Para efeitos didáticos, faremos uma diferenciação entre trauma e lesão, para que você não confunda: 

  • Trauma é atuação de uma energia externa capaz de provocar desvio ou alteração normal do organismo, com ou sem expressão morfológica. Essa energia que fere é chamada de energia vulnerante. 
  • Lesão é a alteração estrutural morfológica, fisiológica ou mista, proveniente de uma agressão ao organismo. A lesão que não ultrapassa a derme chama-se de escoriação, que nada mais é do que desepitelizar a derme papilar ou o córion, deixando-a desnuda, à mostra. Ultrapassando a derme será considerada ferida, que não se regenera, apenas cicatriza e os vestígios não se perdem. 

No caso apresentado, discute-se se a agressão provocou ou não uma lesão na vítima. Ainda que, sob a ótica da medicina legal, seja possível vislumbrar na conduta de Maria uma energia externa capaz de provocar um desvio no padrão de normalidade no organismo da vítima, mesmo que uma pequena alteração (ainda que perceptível apenas microscopicamente), não há como considerar lesão corporal para fins de penais, conforme expusemos.  

Obra consultada: FURTADO, Paulo; NEVES, Pedro Henrique. Carreiras Policiais: Medicina Legal. 2. ed. rev., ampl. e atual. Salvador: Editora JusPodivm, 2020, p. 83-85. 

Vejamos algumas questões sobre o tema tratado: 

CESPE / CEBRASPE – 2021 – PC-AL – Agente de Polícia – Prova Anulada  

A autoridade policial instaurou inquérito policial em virtude de crime de lesões corporais leves cometidos contra mulher no âmbito familiar.
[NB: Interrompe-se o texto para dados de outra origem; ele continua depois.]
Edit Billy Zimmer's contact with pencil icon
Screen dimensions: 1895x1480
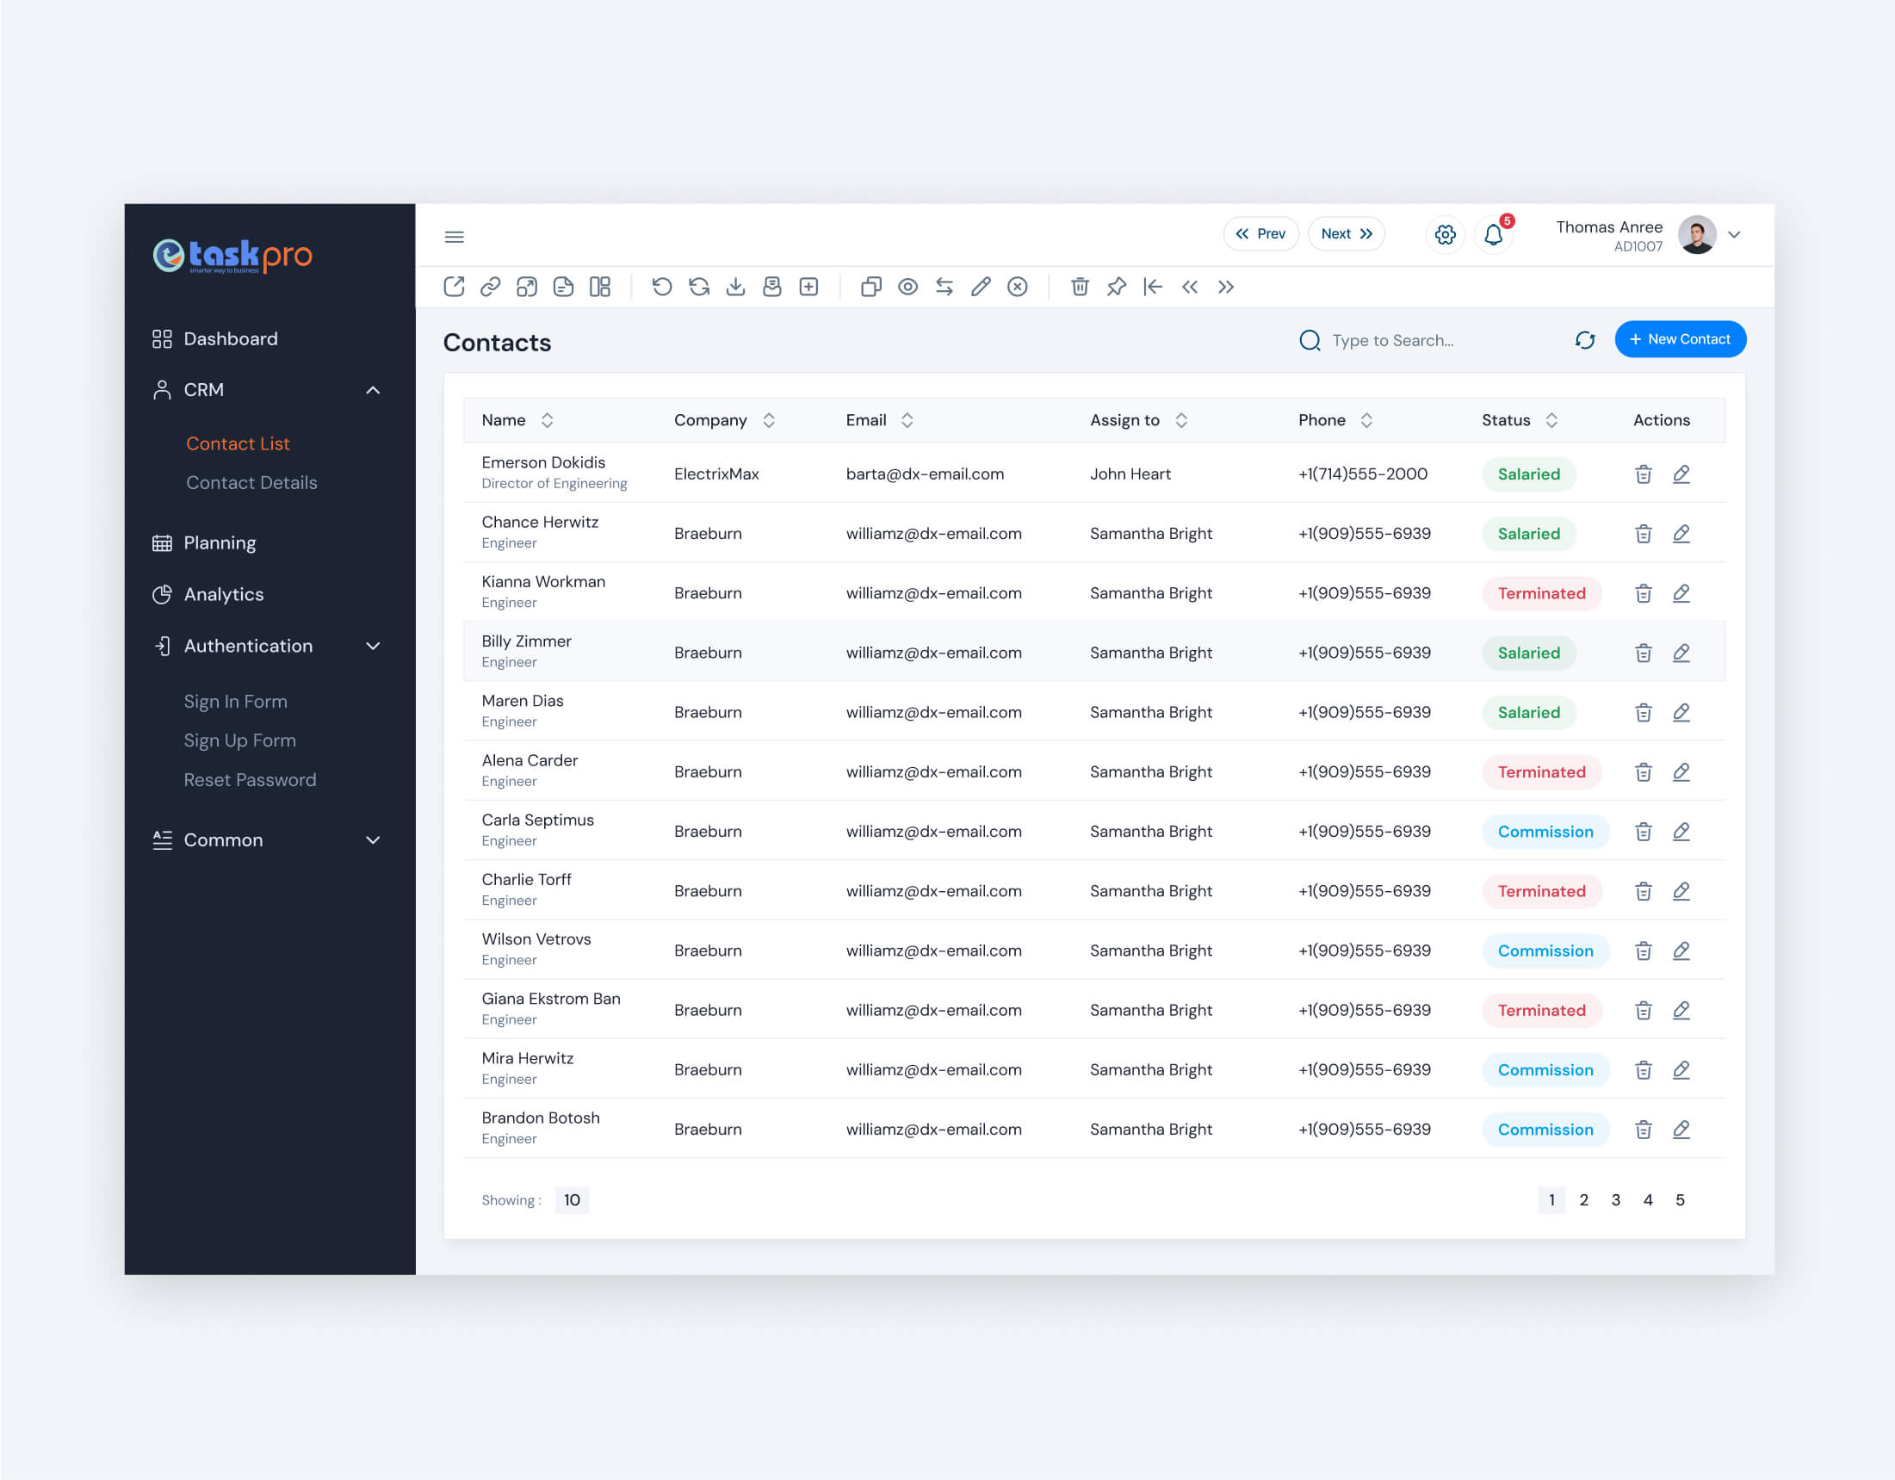click(1682, 652)
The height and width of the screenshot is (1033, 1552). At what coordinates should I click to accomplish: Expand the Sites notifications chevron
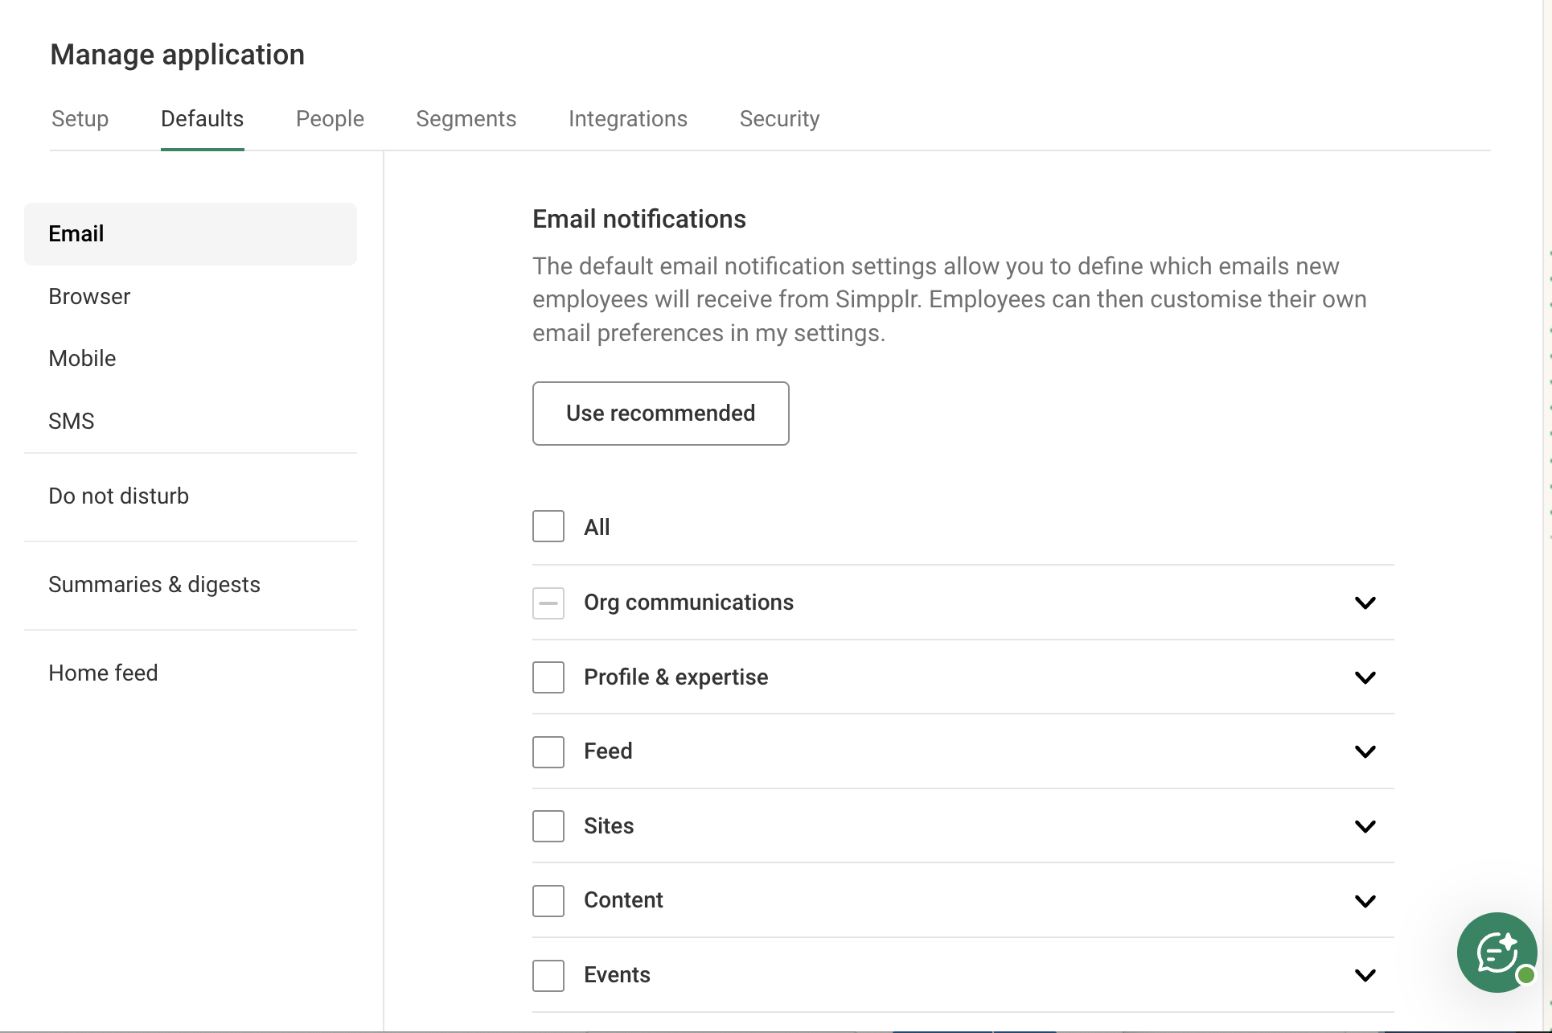click(x=1365, y=826)
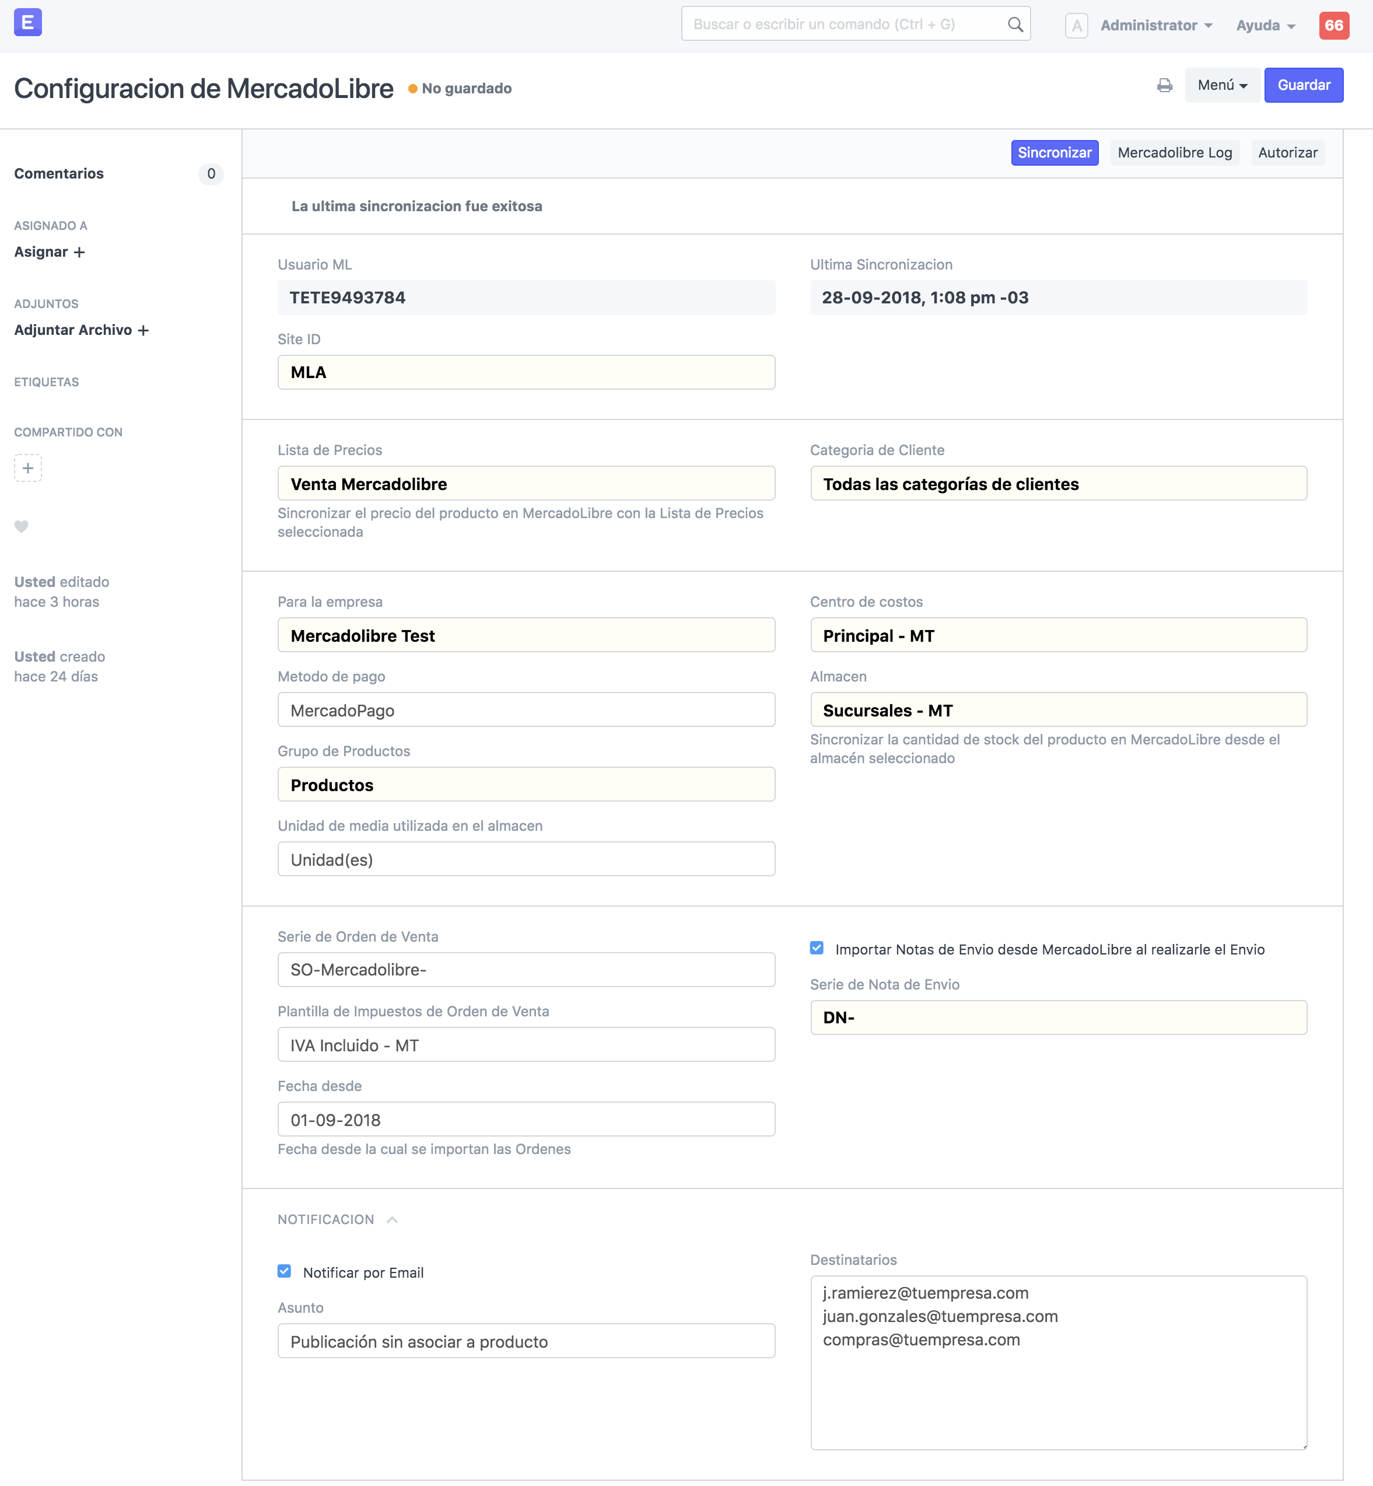Click the share plus box icon
The height and width of the screenshot is (1486, 1373).
tap(27, 468)
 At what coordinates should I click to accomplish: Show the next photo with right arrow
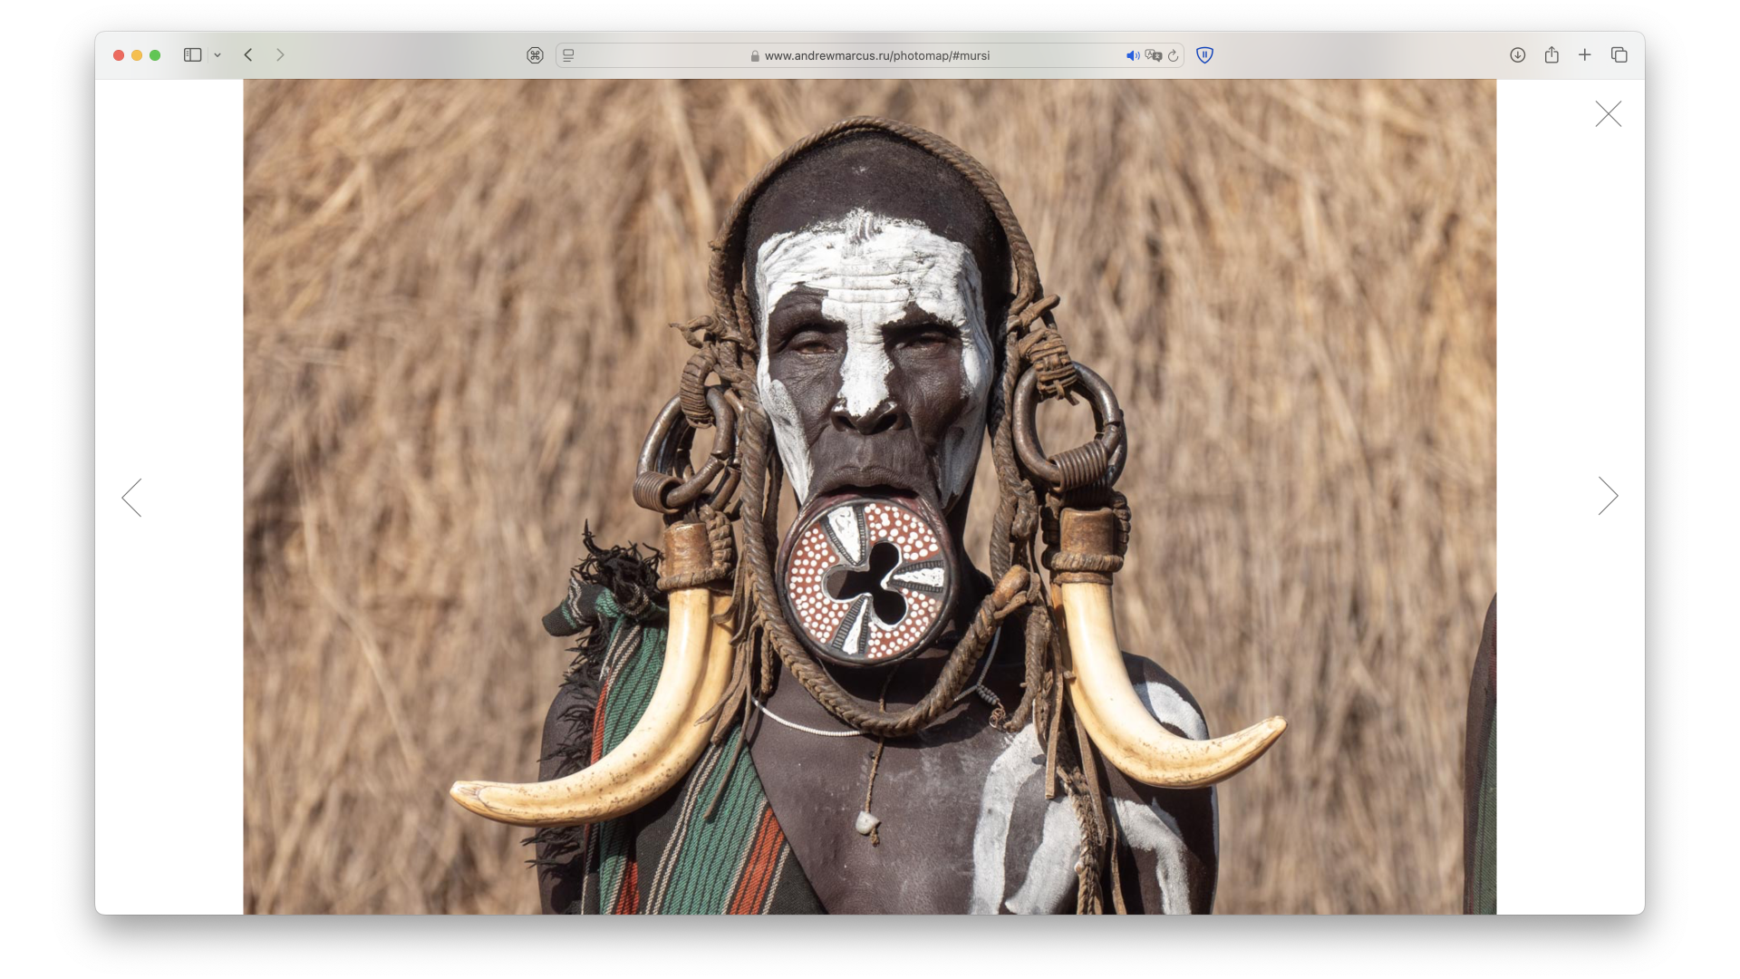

O inquérito foi relatado e enviado ao Poder Judiciário.  

Considerando essa situação hipotética julgue o item seguinte.  

Ausente a materialidade das lesões e tendo sido concluído pela existência da contravenção de vias de fato, poderia ser aplicada a transação penal nessa situação.  

Resposta: Errada – Não cabe Transação Penal na Lei Maria da Penha – Súmula 536 do STJ. 

CESPE – 2016 – PC-PE – Delegado de Polícia 

O brasileiro nato, maior e capaz, que praticar vias de fato contra outro brasileiro nato 

A – será considerado reincidente, caso tenha sido condenado, em território estrangeiro, por contravenção penal. 

B – poderá ser condenado a penas de reclusão, de detenção e de multa. 

C – responderá por contravenção penal no Brasil, ainda que a conduta tenha sido praticada em território estrangeiro. 

D – responderá por contravenção, na forma tentada, se tiver deixado de praticar o ato por circunstâncias alheias a sua vontade. 

E – responderá por contravenção penal e, nesse caso, a ação penal é pública incondicionada.